The entire state of NSW has been declared in drought, according to the NSW Department of Primary Industries, 61 per cent of NSW is either in drought or intense drought, while nearly 39 per cent is drought affected.

Mr Amor and his wife Alison decided to de-stock their farm due to animal welfare concerns.

“We have run up to 400 Dorper sheep and we trade in lambs and sheep, but we have totally de-stocked,” he said.

“We have been paying top dollar for the best feed we can get, and we were prepared to keep doing that, but we weren’t in a position to keep paying thousands and thousands of dollars a month to feed them, so we made the decision.

“We de-stocked firstly due to the cost of keeping stock, but also it was about animal welfare.

“Everyone is feeding the stock, but I’d much rather sell them for not a big return, I did not want to see our animals dying in the paddock.”

Mr Amor said in his role as a stock agent he talks to farmers daily and knows why many are making a choice to de-stock.
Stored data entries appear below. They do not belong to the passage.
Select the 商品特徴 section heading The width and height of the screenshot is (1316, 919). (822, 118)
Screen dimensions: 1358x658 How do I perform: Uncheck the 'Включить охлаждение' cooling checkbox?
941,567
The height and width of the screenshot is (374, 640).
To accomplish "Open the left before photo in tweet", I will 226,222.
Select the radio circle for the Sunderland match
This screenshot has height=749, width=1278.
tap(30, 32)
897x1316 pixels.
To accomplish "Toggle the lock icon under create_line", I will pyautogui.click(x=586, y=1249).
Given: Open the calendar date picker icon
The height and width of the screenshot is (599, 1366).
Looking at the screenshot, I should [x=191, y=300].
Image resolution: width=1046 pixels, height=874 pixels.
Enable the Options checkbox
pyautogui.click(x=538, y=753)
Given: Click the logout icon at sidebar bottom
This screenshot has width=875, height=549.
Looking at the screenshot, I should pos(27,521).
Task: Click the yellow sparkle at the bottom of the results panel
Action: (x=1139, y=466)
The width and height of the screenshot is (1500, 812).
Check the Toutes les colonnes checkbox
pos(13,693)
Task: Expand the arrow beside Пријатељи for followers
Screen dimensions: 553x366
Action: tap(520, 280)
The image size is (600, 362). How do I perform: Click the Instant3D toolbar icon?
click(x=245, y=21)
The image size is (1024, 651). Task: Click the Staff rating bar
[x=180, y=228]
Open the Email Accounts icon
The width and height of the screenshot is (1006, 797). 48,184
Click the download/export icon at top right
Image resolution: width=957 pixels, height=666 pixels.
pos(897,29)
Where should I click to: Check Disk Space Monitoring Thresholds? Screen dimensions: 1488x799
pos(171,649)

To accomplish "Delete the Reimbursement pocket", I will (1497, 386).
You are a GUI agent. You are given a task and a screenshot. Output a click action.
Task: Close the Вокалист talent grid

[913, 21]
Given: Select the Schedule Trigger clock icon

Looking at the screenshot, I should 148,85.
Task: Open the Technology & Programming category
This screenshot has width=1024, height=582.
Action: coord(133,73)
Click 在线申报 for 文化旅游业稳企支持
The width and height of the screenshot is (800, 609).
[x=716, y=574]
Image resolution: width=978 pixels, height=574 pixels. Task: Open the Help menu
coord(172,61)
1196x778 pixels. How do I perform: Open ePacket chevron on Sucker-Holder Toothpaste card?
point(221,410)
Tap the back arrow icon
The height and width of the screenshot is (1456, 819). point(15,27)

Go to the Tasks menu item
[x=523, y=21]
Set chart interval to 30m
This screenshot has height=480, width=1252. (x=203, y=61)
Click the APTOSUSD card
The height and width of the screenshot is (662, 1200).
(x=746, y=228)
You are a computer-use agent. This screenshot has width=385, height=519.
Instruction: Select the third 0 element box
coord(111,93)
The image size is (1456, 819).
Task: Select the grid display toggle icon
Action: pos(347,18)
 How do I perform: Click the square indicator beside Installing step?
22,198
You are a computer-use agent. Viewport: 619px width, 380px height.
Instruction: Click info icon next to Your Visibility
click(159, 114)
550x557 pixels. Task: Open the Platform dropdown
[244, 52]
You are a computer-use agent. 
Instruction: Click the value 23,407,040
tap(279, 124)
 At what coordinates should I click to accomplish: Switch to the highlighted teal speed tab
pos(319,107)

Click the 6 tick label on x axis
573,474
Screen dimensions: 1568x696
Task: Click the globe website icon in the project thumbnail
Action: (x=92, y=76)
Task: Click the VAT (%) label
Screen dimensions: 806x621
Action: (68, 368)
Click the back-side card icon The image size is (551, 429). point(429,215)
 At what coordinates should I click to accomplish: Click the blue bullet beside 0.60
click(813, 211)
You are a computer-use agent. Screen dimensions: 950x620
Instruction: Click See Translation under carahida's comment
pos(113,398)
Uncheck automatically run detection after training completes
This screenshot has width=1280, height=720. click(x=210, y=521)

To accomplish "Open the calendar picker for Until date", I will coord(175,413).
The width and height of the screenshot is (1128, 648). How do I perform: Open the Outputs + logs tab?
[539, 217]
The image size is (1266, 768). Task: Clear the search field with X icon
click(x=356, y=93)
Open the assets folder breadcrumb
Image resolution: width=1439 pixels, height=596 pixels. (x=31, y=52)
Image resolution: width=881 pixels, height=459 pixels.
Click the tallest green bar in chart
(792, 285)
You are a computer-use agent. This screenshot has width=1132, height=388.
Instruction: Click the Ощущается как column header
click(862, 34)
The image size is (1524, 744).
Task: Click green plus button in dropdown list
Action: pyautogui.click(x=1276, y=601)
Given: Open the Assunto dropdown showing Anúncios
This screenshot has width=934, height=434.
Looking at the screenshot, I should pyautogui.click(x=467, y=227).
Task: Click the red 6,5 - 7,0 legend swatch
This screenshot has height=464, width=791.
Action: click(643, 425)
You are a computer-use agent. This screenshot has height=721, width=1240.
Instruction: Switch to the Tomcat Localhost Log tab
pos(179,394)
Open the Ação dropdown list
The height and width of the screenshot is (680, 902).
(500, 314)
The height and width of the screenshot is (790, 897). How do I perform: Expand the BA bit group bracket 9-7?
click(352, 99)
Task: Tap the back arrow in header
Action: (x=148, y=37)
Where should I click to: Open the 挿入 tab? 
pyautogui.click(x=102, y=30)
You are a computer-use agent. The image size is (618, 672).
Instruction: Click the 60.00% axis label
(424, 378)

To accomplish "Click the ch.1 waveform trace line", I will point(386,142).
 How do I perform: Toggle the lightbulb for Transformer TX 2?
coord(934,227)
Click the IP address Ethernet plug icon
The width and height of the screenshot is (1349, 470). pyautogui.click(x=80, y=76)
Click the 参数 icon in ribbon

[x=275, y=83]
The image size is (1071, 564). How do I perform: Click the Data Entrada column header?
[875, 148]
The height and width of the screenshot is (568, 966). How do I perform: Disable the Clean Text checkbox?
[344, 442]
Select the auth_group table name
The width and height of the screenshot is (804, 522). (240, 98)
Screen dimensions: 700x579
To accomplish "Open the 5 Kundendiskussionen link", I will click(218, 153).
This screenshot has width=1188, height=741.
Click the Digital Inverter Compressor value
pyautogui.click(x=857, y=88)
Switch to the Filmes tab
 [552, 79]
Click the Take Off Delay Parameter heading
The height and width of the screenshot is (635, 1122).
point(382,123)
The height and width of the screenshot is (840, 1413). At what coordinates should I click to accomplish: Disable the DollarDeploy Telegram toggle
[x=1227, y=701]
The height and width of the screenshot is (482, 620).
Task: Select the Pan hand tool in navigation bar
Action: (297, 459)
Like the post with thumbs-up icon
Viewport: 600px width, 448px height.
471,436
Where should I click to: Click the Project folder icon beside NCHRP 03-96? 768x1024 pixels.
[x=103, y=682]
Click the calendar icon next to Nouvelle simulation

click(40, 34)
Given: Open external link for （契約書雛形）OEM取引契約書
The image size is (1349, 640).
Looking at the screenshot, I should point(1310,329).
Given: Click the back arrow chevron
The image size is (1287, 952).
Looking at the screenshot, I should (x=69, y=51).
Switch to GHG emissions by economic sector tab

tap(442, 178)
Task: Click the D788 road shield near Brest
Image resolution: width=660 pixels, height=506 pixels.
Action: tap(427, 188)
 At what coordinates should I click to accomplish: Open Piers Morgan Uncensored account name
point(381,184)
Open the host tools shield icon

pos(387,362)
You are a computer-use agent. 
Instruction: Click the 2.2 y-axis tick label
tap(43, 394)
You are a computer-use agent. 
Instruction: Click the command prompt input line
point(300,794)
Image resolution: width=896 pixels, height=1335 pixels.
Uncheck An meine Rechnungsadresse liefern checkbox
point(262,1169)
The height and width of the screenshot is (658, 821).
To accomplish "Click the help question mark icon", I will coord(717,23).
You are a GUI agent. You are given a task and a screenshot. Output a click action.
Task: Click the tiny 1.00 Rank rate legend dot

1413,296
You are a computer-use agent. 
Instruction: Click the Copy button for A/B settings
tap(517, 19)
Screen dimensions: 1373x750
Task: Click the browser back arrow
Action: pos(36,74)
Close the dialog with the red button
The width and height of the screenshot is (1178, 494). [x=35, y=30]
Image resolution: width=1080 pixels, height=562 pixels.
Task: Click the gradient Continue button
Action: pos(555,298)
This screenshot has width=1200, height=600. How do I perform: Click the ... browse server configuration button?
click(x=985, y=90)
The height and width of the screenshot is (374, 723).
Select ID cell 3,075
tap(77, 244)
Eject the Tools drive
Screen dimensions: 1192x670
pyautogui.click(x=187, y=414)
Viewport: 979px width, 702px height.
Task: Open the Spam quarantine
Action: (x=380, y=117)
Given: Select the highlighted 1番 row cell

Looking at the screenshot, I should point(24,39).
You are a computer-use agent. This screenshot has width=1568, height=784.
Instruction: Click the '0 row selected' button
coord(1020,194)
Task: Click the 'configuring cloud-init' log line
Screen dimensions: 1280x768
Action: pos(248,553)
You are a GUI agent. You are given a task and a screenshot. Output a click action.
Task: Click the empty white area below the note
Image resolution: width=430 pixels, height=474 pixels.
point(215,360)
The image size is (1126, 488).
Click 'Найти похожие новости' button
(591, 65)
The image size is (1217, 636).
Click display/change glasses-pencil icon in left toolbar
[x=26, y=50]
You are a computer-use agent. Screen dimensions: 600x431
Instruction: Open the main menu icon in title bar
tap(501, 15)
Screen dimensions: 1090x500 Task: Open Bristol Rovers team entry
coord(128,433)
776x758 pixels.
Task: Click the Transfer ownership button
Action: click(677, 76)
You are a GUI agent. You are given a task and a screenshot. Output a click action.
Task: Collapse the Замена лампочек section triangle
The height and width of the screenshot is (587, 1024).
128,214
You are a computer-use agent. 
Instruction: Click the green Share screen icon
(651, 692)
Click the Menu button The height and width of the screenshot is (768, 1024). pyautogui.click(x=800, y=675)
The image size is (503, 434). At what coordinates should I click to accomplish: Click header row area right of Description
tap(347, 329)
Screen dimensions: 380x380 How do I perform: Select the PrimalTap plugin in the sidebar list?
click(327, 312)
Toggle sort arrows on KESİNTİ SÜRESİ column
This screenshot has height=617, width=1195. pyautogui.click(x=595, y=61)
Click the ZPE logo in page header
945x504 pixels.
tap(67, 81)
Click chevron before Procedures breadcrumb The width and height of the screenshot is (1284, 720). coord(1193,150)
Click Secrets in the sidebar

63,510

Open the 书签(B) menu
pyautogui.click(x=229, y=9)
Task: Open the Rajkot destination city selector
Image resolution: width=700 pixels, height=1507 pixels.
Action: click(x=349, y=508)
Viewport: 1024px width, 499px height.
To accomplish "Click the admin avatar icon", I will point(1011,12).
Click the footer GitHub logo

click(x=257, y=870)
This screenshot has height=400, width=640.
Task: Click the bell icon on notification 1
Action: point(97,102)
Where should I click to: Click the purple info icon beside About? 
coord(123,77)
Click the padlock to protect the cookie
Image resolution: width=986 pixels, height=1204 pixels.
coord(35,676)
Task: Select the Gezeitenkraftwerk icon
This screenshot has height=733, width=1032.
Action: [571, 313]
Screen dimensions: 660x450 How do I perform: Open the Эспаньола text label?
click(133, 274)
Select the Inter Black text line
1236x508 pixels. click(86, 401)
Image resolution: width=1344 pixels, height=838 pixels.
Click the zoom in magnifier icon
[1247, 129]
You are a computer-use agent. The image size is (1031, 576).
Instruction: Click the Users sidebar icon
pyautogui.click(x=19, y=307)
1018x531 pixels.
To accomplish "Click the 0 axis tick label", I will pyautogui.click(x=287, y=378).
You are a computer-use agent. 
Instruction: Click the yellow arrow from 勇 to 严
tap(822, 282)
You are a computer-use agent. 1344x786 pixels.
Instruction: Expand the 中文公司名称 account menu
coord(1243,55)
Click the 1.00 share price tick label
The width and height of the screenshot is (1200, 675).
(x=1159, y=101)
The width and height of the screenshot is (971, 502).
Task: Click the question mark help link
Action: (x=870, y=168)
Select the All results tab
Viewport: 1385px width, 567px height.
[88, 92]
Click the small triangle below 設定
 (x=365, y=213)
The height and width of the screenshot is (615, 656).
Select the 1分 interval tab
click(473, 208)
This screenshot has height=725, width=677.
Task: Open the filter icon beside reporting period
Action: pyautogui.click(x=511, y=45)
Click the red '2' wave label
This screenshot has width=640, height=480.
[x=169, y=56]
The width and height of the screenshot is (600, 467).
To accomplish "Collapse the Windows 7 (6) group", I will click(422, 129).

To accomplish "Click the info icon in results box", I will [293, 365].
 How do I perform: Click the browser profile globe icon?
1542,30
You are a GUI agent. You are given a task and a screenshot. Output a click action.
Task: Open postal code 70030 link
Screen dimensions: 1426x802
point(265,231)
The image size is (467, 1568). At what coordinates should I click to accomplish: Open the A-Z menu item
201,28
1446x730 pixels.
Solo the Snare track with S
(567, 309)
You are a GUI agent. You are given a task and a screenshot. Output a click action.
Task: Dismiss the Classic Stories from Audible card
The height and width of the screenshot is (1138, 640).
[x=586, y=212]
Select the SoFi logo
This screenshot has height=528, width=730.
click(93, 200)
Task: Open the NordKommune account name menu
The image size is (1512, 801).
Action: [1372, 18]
“Most of my clients have built up their flocks or their herds of cattle for many years, for example, one client has a line of stud Merino sheep that he has had going for 50 or 60 years, so they are obviously trying to keep them alive, so they have still got product to sell in the future,” he said.

“But we have got to the point were fodder is hard to find and grain is nudging $500 per tonne, hay is hitting ridiculous amounts of money so now we are starting to see farmers selling their breeding stock.

“It has got to a critical point now, these farmers have done a terrific job in keeping everything alive, but at a cost, and it is breaking people, so they are making the decision to de-stock for both financial and animal welfare reasons. It’s tough out there; no-one knows when this drought will break.”

Keeping stock: At what cost?

Mr Amor’s parent’s in law also own property, both in Narromine and North West of Bourke and have made the decision to keep stock at one property.

“They basically de-stocked the Bourke country about six months ago all bar a few cows, but out at Narromine they’ve been running a shorthorn beef cattle stud for a long time,” he said.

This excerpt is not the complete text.